If you follow financial or CSR related news at all, you’ve probably seen and heard the phrase “ESG” with more and more frequency. Even though it was first coined as a phrase more than 15 years ago, ESG is undeniably taking center stage in 2021. In a recent McKinsey & Company CEO interview on investing for climate action, Charles Edmond, president and CEO of Caisse de dépôt et placement du Québec (CDPQ) and cochair of the Investor Leadership Network (ILN) CEO Council, is quoted as saying, “A CEO recently told me that, a year or two ago, ESG was the last question that would come up in (an investor) meeting if there was time. Now those meetings start with that question.”
Furthermore, Jean Raby, outgoing CEO of Natixis Investment Managers and cochair of the Investor Leadership Network (ILN) CEO Council claims that “The debate of financial performance versus ESG integration is behind us, or at least it’s fast becoming that way. It will be completely mainstream within five years. It’s common sense that supporting energy transition, climate-change transition, and other ESG policies are long-term drivers of performance.”
Investor demand, the effect of Larry Fink’s annual letter to CEOs, shifts in consumer behavior among younger generations, and the collective impact of the pandemic, racial justice, and politics have led to the increasing importance of ESG for companies. This was evidenced at the recent ACCP Summit on Understanding ESG where nearly 100 attendees discussed ESG as a key business driver for companies today.
Image: ACCP Making the Case Toolkit, 2021
Stat: Organization for Economic Cooperation and Development (2019)
Over the course of two afternoons, attendees learned what is encompassed within the topic of ESG, the importance of materiality assessments, identification of key stakeholders and issues relevant to them, and the role of reporting ESG initiatives.
Key takeaways from the Summit include:
- ESG is relevant to all companies
- Whether private or public, B2C or B2B, corporations are feeling pressure from customers, suppliers, vendors, employees, and activists to demonstrate positive societal impact.

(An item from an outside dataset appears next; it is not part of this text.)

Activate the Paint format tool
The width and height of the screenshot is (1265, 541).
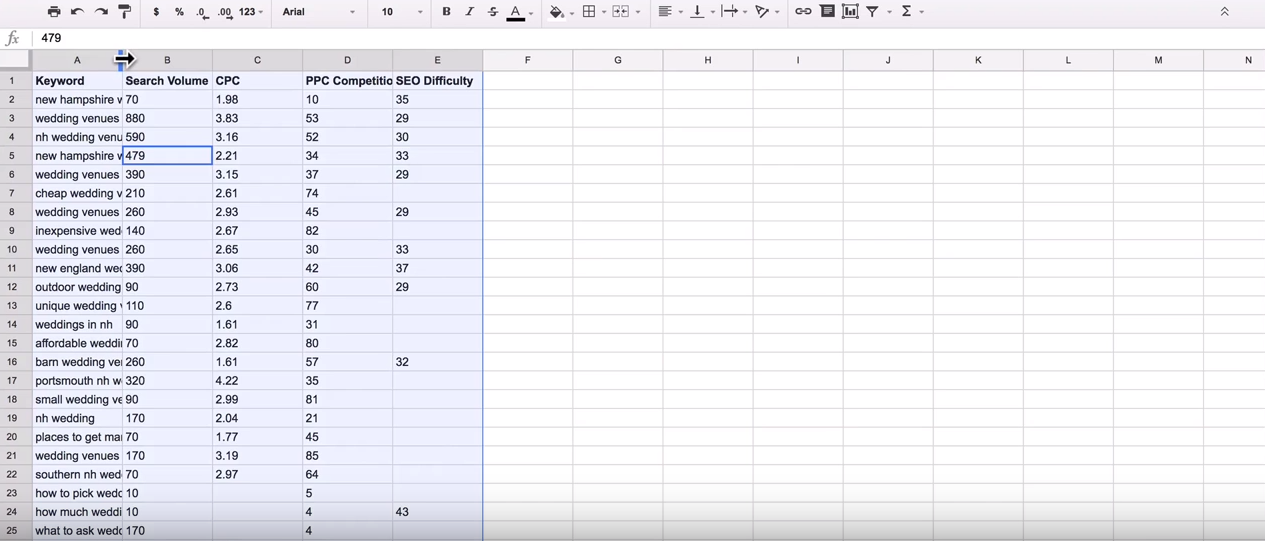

- A solid ESG strategy requires focus
- Companies that do well focus on a defined set of social issues material to their business.
- Strong ESG execution requires integration
- There is intersectionality to ESG and deeper collaboration is required to move companies from intention to impact.
- The next big thing – uniform ESG reporting framework
- There are multiple reporting frameworks in the marketplace currently, and a strong desire to develop a consistent reporting framework.
As ACCP continues to strive towards our vision of a world where corporations leverage their resources to improve society, we look forward to learning more and continuing the conversation on the importance of ESG.